Der CIO von morgen - Initiator oder Erfüllungsgehilfe?

Stratege sein: Nicht ohne mein Budget

22.08.2003
MÜNCHEN (kf) - DV-Ausgaben außerhalb der IT-Abteilung nehmen zu. Gartner-Prognosen zufolge gipfelt das Abwandern der IT-Budgetverantwortung in andere Unternehmensbereiche gegen Ende dieses Jahrzehnts im strategisch orientierten "Zero-Budget-CIO". Deutsche Chief Information Officers können sich diese Rolle vorstellen - allerdings nicht ohne eigenen Haushalt.

Nach einer Erhebung von Gartner wurden im vergangenen Jahr etwa 37 Prozent der DV-bezogenen Investitionen außerhalb der IT-Abteilung getätigt. 2005 soll der Anteil "fremdgesteuerter" Technikausgaben bereits gut die Hälfte ausmachen. "Gegen Ende dieses Jahrzehnts dürfte der IT-Chef tatsächlich zum ,Zero-Budget-CIO'' werden", schlussfolgert John Mahoney, Vice President und Research Director bei Gartner. Grundsätzlich erachtet der Experte die sich abzeichnende Verlagerung der Budgetkontrolle aus dem unmittelbaren Verantwortungsbereich des CIO als positiv - vorausgesetzt, es handle sich dabei dabei um eine bewusst angewandte Firmenstrategie, die Technik als "Business Enabler" berücksichtige.

Auf Seiten der IT-Chefs erfordert die neue Mittellosigkeit nach Ansicht der Gartner-Experten allerdings ein Umdenken. "Die große Herausforderung für den CIO wird darin bestehen, sich von der bisherigen Machtquelle ,Geld'' zu verabschieden und in Richtung ,Thought-Leadership'' zu bewegen", fasst Mahoney die in seinen Augen notwendige Rollenanpassung zusammen. Der Zero-Budget-CIO, den der Gartner-Visionär insbesondere in großen, weltweit agierenden Unternehmen heranreifen sieht, werde seinen Wert demnach weniger über das Management großer Budgets oder Mammut-Teams als vielmehr durch proaktives Mitwirken bei der Strategieentwicklung auf Group- und Holding-Ebene zum Ausdruck bringen. Hierbei zieht Mahoney Parallelen zum heutigen Chief Financial Officer (CFO): Nicht selten bereits im Topmanagement angesiedelt, herrsche dieser in der Regel weder über große Geldsummen noch umfangreiche Mannschaften, nehme aufgrund seiner aktiven Rolle bei der Definition von Finanzstrategien aber eine Machtposition im Unternehmen ein.

**Bereitgestellte Zeilen:**
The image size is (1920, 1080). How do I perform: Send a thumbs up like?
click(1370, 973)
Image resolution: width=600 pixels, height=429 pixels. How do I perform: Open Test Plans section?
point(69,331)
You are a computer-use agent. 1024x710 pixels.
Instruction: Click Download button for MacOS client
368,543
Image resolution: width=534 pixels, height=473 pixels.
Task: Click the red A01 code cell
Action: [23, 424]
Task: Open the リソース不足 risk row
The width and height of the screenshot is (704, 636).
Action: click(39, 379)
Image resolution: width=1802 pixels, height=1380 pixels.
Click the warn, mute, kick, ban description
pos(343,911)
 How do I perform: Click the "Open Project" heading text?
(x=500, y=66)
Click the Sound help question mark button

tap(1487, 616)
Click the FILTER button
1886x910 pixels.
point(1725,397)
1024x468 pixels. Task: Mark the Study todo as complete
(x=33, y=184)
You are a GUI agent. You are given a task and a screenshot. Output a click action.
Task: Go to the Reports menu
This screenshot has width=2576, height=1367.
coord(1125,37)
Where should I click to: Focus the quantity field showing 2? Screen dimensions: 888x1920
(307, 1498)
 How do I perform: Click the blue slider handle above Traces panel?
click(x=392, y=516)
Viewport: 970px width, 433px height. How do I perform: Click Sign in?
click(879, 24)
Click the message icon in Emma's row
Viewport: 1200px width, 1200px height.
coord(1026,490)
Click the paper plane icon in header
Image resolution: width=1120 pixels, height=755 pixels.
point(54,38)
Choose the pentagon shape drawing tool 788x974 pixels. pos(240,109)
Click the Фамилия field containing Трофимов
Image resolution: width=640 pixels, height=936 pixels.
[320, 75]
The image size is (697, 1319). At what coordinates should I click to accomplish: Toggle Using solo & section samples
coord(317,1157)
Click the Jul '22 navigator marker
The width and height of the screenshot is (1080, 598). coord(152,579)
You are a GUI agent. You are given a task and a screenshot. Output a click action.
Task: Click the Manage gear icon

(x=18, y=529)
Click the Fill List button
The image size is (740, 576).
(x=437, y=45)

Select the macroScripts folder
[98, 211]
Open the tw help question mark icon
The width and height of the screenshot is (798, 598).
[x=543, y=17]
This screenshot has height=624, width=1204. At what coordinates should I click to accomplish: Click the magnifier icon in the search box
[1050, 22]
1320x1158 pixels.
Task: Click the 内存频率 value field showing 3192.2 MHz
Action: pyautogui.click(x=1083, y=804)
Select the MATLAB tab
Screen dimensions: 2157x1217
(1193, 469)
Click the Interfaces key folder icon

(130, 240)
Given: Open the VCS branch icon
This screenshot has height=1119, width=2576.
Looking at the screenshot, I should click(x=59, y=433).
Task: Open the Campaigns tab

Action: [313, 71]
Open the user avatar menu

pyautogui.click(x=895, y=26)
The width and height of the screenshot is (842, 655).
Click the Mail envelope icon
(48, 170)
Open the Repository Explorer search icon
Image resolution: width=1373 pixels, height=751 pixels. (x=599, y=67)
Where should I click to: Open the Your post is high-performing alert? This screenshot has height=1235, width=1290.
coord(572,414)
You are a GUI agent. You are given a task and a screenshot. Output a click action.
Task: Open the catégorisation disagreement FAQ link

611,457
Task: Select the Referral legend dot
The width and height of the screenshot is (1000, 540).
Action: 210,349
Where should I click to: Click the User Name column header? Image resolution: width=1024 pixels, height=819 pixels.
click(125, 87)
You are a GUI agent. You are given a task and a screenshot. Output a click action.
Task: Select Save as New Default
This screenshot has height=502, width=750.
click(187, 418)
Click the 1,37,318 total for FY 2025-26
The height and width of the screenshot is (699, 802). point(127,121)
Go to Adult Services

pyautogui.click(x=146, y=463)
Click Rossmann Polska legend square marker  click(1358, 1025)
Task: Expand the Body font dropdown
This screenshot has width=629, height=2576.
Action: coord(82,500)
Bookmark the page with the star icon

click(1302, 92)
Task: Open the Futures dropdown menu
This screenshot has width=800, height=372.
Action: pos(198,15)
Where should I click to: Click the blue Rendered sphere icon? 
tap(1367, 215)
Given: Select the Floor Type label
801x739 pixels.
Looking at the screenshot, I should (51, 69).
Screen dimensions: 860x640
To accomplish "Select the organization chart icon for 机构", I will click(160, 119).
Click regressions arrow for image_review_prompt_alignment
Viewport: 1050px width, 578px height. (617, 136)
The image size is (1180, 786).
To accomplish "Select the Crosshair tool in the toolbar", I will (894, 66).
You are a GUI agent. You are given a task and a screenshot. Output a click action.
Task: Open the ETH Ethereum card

**Ihre Aufgaben:**
1) Welcher Anteil der DV-bezogenen Investitionen wurde laut dem Text über den Zero-Budget-CIO im vergangenen Jahr außerhalb der IT-Abteilung getätigt?
2) Führen Sie den Text über den Zero-Budget-CIO im Anschluss an seinen letzten Satz fort.
Die Zeilen haben mit dem Text über den Zero-Budget-CIO nichts zu tun.

**Ergebnisse der Übung:**
1) Etwa 37 Prozent.

2)
Profilierung als Topmanager

Um jedoch mit dem eigenen Etat nicht auch die Gestaltungsmöglichkeiten einzubüßen, empfiehlt Gartner dem IT-Lenker von heute, sich um seine Glaubwürdigkeit und die firmenweite Akzeptanz als Topmanager zu bemühen. Andernfalls, so die Berater, riskierten Firmen, die Kontrolle über die eigene IT-Strategie zu verlieren. Damit ginge die im Zeitalter der vernetzten Ökonomie unerlässliche Verschmelzung der IT mit den jeweiligen unternehmerischen Zielen unweigerlich verloren.

Im Hinblick auf ihr Selbstverständnis sind die IT-Chefs hierzulande auf einen Wandel gut vorbereitet. Die von Gartner propagierte übergeordnete und aktiv-strategische Rolle des CIO ist für das Gros der IT-Verantwortlichen bereits Realität. Nur können sie sich nicht vorstellen, dieser Funktion ohne eigenen Haushalt gerecht zu werden: Eine IT-Abteilung ganz ohne Budget halten sie für handlungsunfähig.

Claus-Peter Gutt nennt die Dinge beim Namen: "Die Budgetverantwortung ist das entscheidende Instrument, wenn es um die Führung und Steuerung der Gesamt-IT geht - denn letztendlich dreht es sich um Geld." Gutt zeichnet bei der zur Ergo-Gruppe gehörigen Victoria Versicherung AG, Düsseldorf, für die Bereiche Personal, Betriebsorganisation, Informationssysteme, Zentraler Einkauf und Logistik sowie allgemeine Verwaltung verantwortlich.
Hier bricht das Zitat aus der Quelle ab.